South Korea's KOSPI fell 12% on Wednesday — its worst single session on record. Japan's Nikkei dropped 3.9%. Both countries are among the world's largest importers of Gulf oil and Liquefied Natural Gas, and both are now absorbing the full economic force of a conflict fought across the energy infrastructure they depend on.
The sell-off reflects a convergent series of supply failures that compounded on Wednesday. South Korean refiners source roughly 65–70% of their crude feedstock from The Gulf. QatarEnergy ceased all LNG production at Ras Laffan — the world's largest LNG export facility — after Iranian drone strikes on Monday . Asian LNG spot prices had already risen 39% within hours of those strikes . Every major Protection & Indemnity club has now cancelled war risk cover for the Gulf, effective midnight Thursday , and vessel traffic through the Strait of Hormuz has fallen 80% below normal levels . VLCC daily freight rates hit an all-time record of $423,736 — a cost that flows directly into the import bills of Korean and Japanese refiners.
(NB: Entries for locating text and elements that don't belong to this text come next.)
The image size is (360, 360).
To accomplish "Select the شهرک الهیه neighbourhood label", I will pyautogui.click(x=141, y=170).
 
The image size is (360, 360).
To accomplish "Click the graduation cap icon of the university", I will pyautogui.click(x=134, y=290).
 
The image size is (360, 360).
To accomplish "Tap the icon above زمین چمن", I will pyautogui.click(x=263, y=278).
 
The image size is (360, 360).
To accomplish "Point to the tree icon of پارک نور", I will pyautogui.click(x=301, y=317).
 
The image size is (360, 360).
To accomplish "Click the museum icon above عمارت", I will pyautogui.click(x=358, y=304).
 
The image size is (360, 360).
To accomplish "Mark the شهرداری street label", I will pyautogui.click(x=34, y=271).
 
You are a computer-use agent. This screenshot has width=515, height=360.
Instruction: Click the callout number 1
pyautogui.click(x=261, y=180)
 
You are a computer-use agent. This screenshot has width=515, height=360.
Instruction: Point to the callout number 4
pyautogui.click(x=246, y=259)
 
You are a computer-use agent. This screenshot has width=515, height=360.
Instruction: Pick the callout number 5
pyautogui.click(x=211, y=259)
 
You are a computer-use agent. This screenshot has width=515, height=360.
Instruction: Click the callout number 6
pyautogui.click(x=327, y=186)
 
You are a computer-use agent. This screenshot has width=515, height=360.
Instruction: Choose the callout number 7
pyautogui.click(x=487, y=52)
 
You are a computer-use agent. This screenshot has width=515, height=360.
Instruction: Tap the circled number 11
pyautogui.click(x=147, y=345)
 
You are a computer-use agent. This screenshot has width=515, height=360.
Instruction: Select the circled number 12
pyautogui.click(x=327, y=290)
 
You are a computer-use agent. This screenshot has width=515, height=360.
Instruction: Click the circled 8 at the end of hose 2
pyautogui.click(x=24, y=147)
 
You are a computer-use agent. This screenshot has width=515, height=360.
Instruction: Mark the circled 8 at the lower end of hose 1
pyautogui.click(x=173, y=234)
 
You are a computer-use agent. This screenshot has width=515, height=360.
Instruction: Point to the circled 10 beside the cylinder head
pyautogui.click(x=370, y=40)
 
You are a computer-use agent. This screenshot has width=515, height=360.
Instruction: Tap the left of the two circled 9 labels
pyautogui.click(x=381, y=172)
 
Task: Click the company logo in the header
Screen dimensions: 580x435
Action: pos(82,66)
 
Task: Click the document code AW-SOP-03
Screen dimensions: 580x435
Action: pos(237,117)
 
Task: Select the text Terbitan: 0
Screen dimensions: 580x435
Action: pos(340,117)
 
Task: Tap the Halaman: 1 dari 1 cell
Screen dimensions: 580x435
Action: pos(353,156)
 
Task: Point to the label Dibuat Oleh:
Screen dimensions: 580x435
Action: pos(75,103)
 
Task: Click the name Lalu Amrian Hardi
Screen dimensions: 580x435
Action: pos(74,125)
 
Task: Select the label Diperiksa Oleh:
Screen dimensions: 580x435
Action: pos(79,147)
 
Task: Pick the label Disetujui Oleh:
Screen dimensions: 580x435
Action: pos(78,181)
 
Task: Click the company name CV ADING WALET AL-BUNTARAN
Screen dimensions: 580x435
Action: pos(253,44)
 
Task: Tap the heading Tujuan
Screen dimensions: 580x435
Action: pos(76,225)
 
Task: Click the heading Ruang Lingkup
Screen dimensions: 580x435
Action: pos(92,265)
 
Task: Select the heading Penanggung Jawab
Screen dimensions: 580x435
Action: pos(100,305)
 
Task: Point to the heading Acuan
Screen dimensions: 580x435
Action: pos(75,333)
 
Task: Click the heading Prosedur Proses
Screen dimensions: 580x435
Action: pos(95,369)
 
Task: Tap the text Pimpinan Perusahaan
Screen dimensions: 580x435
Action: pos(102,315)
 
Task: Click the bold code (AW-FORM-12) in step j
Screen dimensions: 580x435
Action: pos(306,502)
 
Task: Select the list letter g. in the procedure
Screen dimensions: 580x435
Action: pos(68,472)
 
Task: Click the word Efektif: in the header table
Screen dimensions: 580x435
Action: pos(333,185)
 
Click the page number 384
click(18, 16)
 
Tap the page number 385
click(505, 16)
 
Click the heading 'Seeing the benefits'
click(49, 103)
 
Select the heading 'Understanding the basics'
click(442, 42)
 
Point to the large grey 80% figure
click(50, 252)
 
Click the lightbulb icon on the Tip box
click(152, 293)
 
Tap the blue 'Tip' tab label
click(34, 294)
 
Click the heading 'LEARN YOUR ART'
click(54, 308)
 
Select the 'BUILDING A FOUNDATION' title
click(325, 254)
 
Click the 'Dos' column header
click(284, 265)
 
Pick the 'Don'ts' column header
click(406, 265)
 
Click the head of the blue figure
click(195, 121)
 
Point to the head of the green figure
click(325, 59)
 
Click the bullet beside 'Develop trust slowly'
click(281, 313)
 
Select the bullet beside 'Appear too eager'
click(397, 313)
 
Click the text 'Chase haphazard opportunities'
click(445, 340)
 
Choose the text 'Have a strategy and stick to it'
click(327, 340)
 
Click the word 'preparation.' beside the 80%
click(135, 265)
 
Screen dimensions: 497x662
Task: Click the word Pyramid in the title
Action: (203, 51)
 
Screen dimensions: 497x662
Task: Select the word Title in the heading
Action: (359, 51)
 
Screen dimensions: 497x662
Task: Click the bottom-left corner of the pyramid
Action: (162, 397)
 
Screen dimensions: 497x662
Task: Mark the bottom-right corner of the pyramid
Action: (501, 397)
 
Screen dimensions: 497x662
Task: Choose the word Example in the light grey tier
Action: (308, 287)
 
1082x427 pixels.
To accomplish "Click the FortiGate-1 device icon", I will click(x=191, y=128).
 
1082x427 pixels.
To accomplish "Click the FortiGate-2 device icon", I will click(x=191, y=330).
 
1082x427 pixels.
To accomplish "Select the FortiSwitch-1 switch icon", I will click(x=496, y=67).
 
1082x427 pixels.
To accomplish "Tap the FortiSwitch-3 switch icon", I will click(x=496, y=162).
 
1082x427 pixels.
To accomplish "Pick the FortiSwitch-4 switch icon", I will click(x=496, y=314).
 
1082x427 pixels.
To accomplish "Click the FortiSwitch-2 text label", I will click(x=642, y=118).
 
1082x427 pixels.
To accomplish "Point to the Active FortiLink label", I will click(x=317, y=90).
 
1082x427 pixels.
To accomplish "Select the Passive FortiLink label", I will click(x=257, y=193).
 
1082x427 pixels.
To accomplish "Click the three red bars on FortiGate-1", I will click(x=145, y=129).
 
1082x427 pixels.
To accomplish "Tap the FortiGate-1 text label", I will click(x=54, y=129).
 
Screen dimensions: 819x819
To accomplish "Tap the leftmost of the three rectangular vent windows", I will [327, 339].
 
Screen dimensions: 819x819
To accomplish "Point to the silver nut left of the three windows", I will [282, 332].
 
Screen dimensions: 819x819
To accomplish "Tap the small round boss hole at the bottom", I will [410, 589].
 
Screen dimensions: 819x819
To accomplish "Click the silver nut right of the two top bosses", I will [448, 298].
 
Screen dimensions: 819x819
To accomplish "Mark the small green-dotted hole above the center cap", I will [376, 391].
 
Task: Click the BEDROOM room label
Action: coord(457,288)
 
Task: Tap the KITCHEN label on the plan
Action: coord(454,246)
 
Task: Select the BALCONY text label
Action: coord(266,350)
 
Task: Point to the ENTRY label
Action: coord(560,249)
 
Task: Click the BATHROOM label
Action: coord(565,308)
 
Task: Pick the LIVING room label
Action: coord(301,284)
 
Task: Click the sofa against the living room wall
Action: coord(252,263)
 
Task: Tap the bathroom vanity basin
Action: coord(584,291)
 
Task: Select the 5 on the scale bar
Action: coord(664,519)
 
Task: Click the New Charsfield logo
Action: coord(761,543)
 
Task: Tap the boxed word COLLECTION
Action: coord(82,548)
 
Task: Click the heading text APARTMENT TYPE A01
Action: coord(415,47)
The KOSPI's 12% loss exceeds its worst sessions during both the 2008 global financial crisis and the 1997 Asian financial crisis. Those were contagion events within the financial system itself. This is an energy supply shock — closer in character to the 1973 Arab oil embargo, which triggered Japan's first postwar recession and forced emergency rationing across East Asia. The difference: in 1973, the disruption was political — an embargo that could be lifted by diplomatic agreement. This disruption is physical. Production facilities are under fire, transit routes are contested, and the insurance architecture that underpins global shipping has withdrawn. The euro and yen had already fallen against the dollar as currency markets priced the exposure of import-dependent economies against a United States that produces most of its own oil.
President Trump's announcement of government-backed shipping insurance does not automatically cover Korean or Japanese commercial arrangements unless those vessels operate under allied flags. The US Navy itself acknowledged it lacks sufficient assets for a regular convoy programme through Hormuz . For Seoul and Tokyo, the question is no longer whether The Gulf conflict affects them. The 12% and 3.9% drops answered that. The question is how long their strategic petroleum reserves and existing LNG contracts can buffer their economies before rationing or industrial curtailment becomes necessary. South Korea's strategic reserves cover roughly 90 days of imports. If the Strait remains effectively closed past that horizon, the economic damage moves from markets to factories.